In the last six months of the Second World War, my grandfather escaped a train travelling to Auschwitz. He cut a hole in the bottom of the cattle cart and lay down on the tracks. He often remarked how slowly the trains moved, rendering him completely unharmed by this process. Afterwards, he walked back to Budapest and was hidden by a woman for the remainder of the war, then working with the Soviets pointing out collaborators and Nazis once the city was liberated.
Therefore, I was rather unsettled by the fact that a week before Holocaust Memorial Day, Donald Trump used his inauguration speech to bring back into fashion that classic phrase ‘America First.’
I had many conversations in the lead up to the election with colleagues and friends that Trump’s words were just ways of galvanising voters (as if using racism to make people vote for you isn’t in itself extremely offensive ), and that it would be different if he’s actually elected.

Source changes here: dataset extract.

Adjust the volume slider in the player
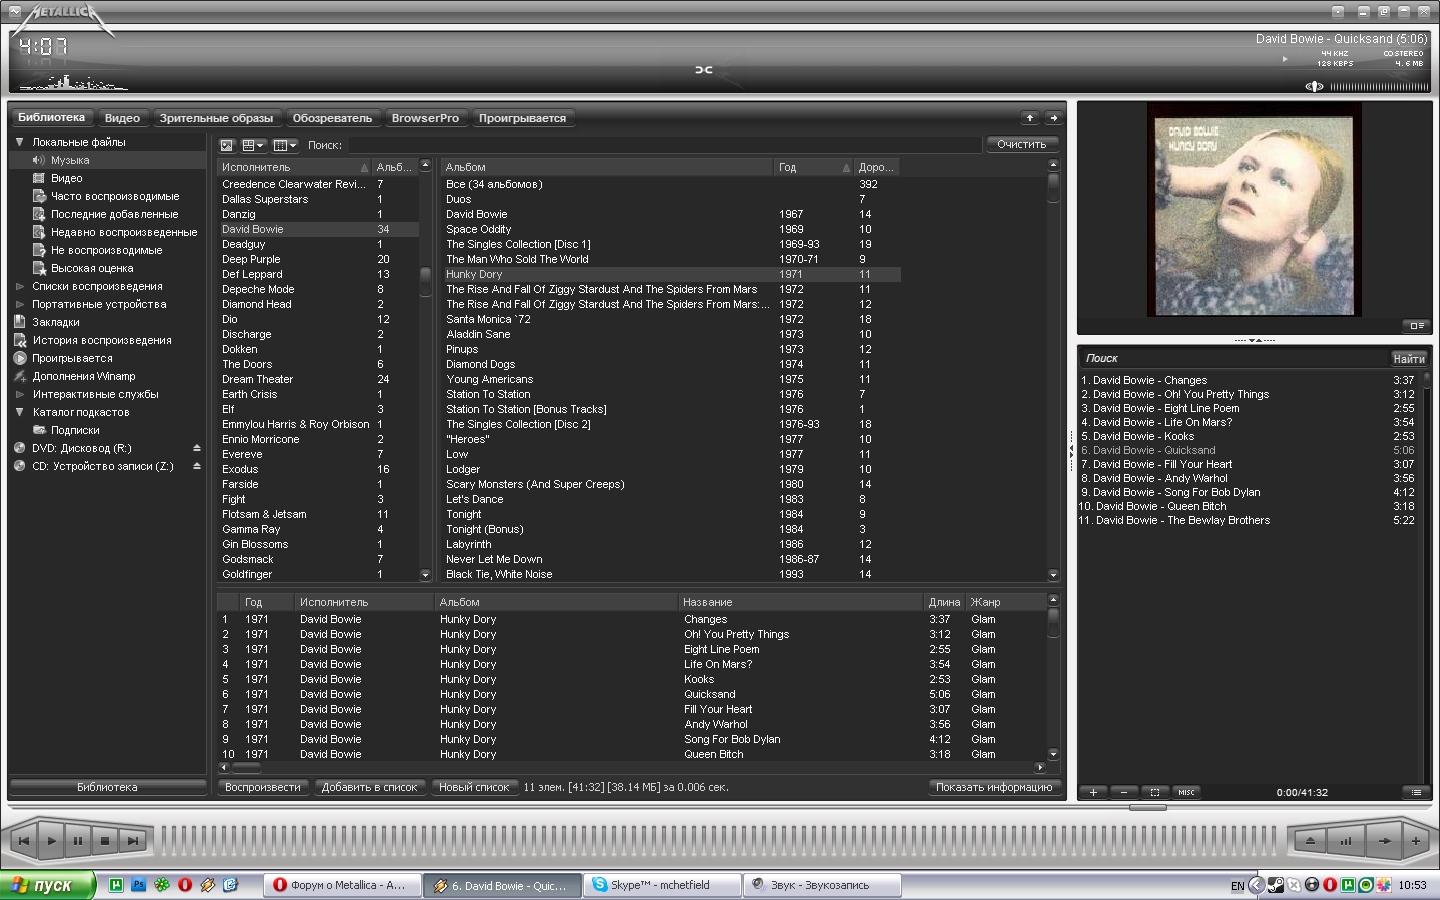 (x=1379, y=87)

Then he was elected and named Steve Bannon as his chief of staff. Then he was inaugurated and called CNN “fake news”. Then the White House Website deleted its page on the Civil Rights Movement and replaced it with information on “law and order”. Then in his first six days as President, Trump has pilloried and threatened almost every vulnerable group and minority community in America with destructive executive orders. Seems to me like Trump is doing exactly what he said he was going to do.
I’m generally sceptical of the idea that we can learn from trauma. There is little I can glean, other than utter horror, about the world from my grandmother being spat at and called a Jewish pig in Berlin in the 1930s, or the fact that there are pits all over Eastern Europe filled with remains of Jewish bodies.
But what I do feel very strongly is that we can see the warning signs. When those warning signs erupt, be it a member of the alt-right as the chief of staff, or the campaign advisor talking about “alternative facts” or the lists of crimes committed by immigrants, we can begin to think about our choices over the next four years.
Language is important. The rhetoric, the lies, the manipulation of the media that is hurtling out of the White House right now is ripping at the fabric of American society. It is a way of dividing people, of creating scapegoats for socio-economic problems. As a Jew I feel all too aware of these warning signs. I grew up hearing about these warning signs. They changed the entire course of my family’s life.
The choice I recommend this Holocaust Memorial Day: fight like hell. Fight for your Muslim neighbour who experiences hate crime. Fight for the Jewish communal centre that has bomb threats. Fight for the undocumented worker who is terrified they will be separated from their family; for the LGBTQ people whose identity is denied by this administration. Fight for women who want to have ownership and choice over what they do with their bodies and for those who continuously suffer under police brutality. The elation or excitement that came out of the women’s marches across the world last weekend must be replaced with a clear sense of the impending damage and violence that is about to be inflicted upon our communities. It must a call for those of us who are allies to organise, and to stand up.
There will be those that challenge the idea that comparing Trump to Hitler is perhaps not only a bit lazy, but also inaccurate. Sure, the likelihood of a second Shoah is small. But make no mistake that there is danger in the rise of nationalist politics. The policies and posturing of Trump’s first week in office will have very real, painful consequences for millions of people. It must galvanise us to resist, and offer support to those who are under threat.